- [Problem to work on]:
Beneath this line sits some data. Return only its lines from the one holding "This screenshot has height=679, width=813." through the one holding "Up one level", inclusive, exactly, with the images removed.
*** Information shown
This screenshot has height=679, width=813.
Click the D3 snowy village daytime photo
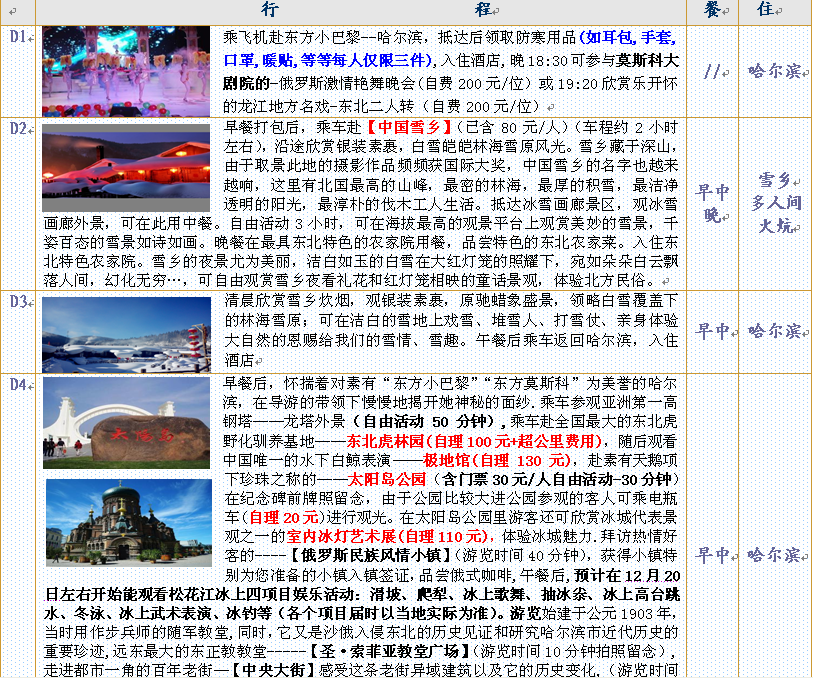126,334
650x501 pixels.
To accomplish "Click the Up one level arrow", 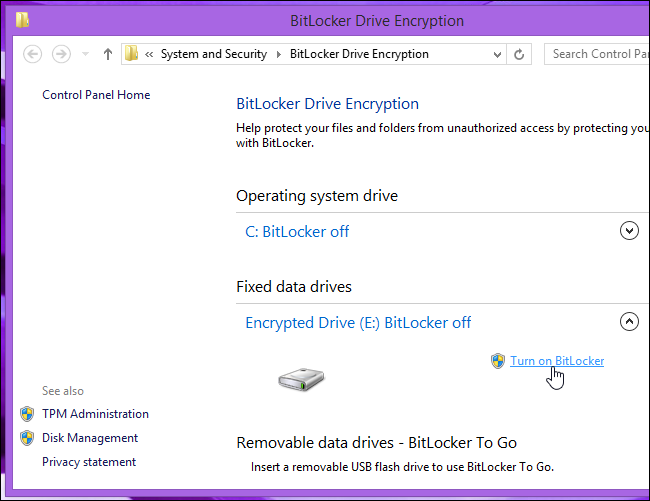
******
*** Information shown
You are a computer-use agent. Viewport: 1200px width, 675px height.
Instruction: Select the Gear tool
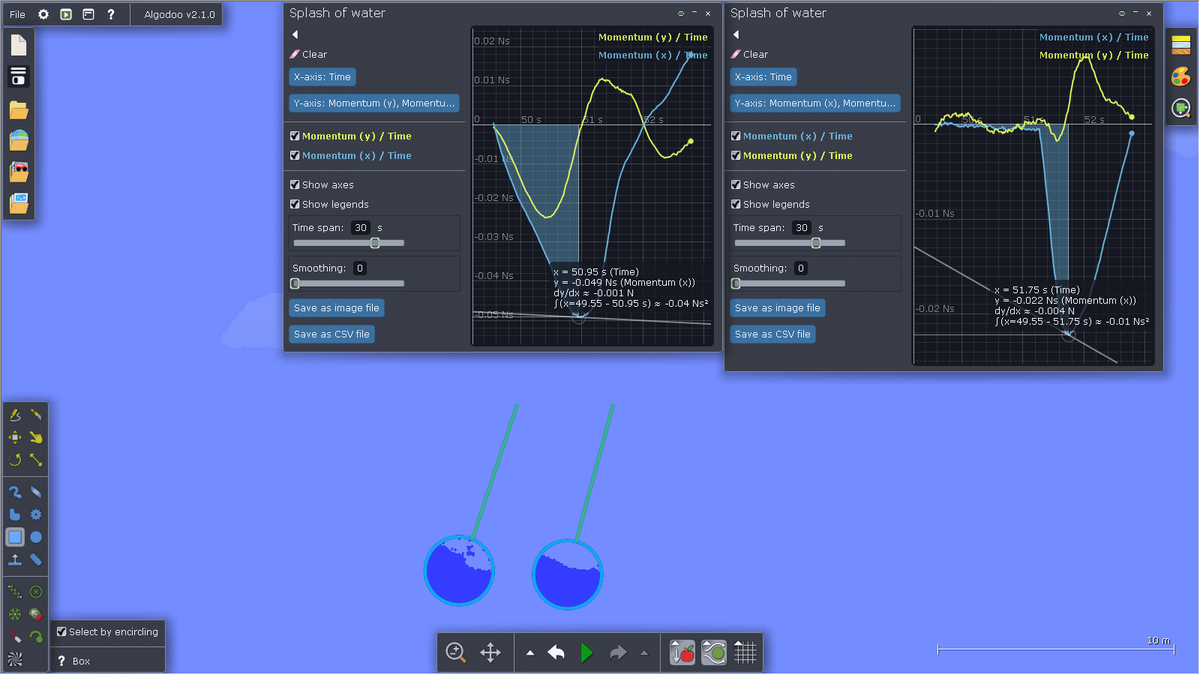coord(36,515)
******
- [Task solution]:
This screenshot has height=679, width=813.
Click the D3 snowy village daytime photo
126,334
650x501 pixels.
To accomplish "Click the Up one level arrow", 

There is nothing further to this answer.